Carbon nanotube films open up new prospects for electronics
Carbon nanomaterials form an extensive class of compounds that includes graphene, fullerenes, nanotubes, nanofibers, and more. Although the physical properties of many of these materials already appear in textbooks, scientists continue to create new structures and find ways to use them in real-life applications. Macro structures designed as randomly oriented films made of carbon nanotubes look like very thin cobwebs with an area reaching several dozen square centimeters and thickness of only a few nanometers.Get more news about JERNANO,you can vist our website!
Carbon nanotube films display an amazing combination of physical and chemical properties, such as mechanical stability, flexibility, stretchability, excellent adhesion to various substrates, chemical inertness and exceptional electrical and optical properties.
Unlike metallic films, these highly conducting films are light and flexible and, therefore, can be used in various electrical devices, such as electromagnetic shields, modulators, antennas, bolometers, and so on.
MIPT and Skoltech scientists studied films conductivity in the terahertz and infrared bands using films synthesized by the gas phase deposition method. Some of the films were made of nanotubes with lengths varying from 0.3 to 13 µm, while others were treated with oxygen plasma for 100 to 400 seconds and changed their electrodynamic properties in the process.

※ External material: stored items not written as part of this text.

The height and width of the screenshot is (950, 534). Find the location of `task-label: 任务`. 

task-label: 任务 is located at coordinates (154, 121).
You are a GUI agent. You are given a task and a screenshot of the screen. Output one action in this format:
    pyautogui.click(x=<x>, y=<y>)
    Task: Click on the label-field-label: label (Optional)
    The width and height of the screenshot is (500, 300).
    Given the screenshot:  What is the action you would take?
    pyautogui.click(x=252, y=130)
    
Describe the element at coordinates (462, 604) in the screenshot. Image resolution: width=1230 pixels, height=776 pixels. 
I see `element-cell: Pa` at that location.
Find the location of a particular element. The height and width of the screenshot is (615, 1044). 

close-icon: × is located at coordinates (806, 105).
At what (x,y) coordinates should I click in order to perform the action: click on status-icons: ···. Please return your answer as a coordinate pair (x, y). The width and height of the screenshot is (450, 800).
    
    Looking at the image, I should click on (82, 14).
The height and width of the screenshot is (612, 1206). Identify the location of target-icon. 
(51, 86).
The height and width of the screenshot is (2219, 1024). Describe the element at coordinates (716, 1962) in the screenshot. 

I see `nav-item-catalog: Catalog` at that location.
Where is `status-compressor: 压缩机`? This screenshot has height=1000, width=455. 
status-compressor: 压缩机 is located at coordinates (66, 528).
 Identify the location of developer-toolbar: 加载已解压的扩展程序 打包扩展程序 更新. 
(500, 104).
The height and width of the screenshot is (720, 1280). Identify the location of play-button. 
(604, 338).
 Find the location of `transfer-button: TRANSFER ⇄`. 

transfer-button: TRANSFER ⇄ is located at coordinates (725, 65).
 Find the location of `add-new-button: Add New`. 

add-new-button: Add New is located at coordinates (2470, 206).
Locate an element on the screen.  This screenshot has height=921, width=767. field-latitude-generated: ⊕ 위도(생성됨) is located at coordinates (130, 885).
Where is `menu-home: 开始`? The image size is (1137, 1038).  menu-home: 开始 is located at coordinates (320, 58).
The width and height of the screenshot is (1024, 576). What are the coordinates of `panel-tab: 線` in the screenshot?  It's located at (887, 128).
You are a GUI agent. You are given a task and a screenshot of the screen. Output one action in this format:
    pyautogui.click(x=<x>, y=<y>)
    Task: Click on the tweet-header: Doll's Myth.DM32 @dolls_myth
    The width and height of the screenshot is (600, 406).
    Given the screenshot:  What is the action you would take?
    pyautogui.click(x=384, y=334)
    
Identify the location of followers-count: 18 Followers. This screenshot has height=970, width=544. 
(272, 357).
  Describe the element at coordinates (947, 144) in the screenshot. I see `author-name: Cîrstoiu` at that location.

In an earlier study, the authors proved that conductivity of high-quality pristine films can be accurately described using the conductivity model valid for metals. In these films, free electrons have enough energy to overcome potential barriers at the intersections of individual nanotubes and can move quite easily over the entire film, which results in high conductivity.
However, shortening tubes length (down to 0.3 µm) or exposing films to plasma (for longer than 100 s) leads to a drop in conductivity at low terahertz frequencies (< 0.3 THz). The team discovered that in both cases conductivity changes in much the same way and produces similar results. Exposure to plasma results in a larger amount of defects and, therefore, a larger amount of potential barriers for itinerant electrons.
For shorter nanotubes, the number of barriers per unit area increases, too. The barriers strongly affect conductivity of both nanotubes and films at direct current (DC) and fairly low frequencies, because at low temperatures electrons lack kinetic energy to overcome potential barriers.
The authors showed that at high enough frequencies electrons move freely as if the barriers were not there. At low frequencies and in the DC case, films made up of short or plasma-treated tubes exhibit a higher temperature coefficient of resistance (TCR) which shows how resistance changes with temperature.
For plasma exposure of over 100 seconds or nanotube lengths below 0.3 µm, TCR reaches saturation. The effect can be considered as a precursor of TCR reduction in the films that are exposed to plasma for a very long time when separate tubes become severely damaged and lose their peculiar electric properties.
MIPT and Skoltech researchers plan to continue studying modified films, including those stretched in one or more directions. Boris Gorshunov, a co-author of the paper and head of the MIPT Laboratory of Terahertz Spectroscopy, comments: "In contrast to nanotubes that have long been studied in great detail, research on macro objects, such as nanotube films, started only recently. Nanotube films are much lighter and more stable chemically and mechanically than metallic films and, therefore, are more appealing for electronics applications. Since we know the fundamental physics behind the films' electrical properties, we can tune them for specific real-life applications. Research in the terahertz band which will soon become ubiquitous in telecommunications is of particular relevance."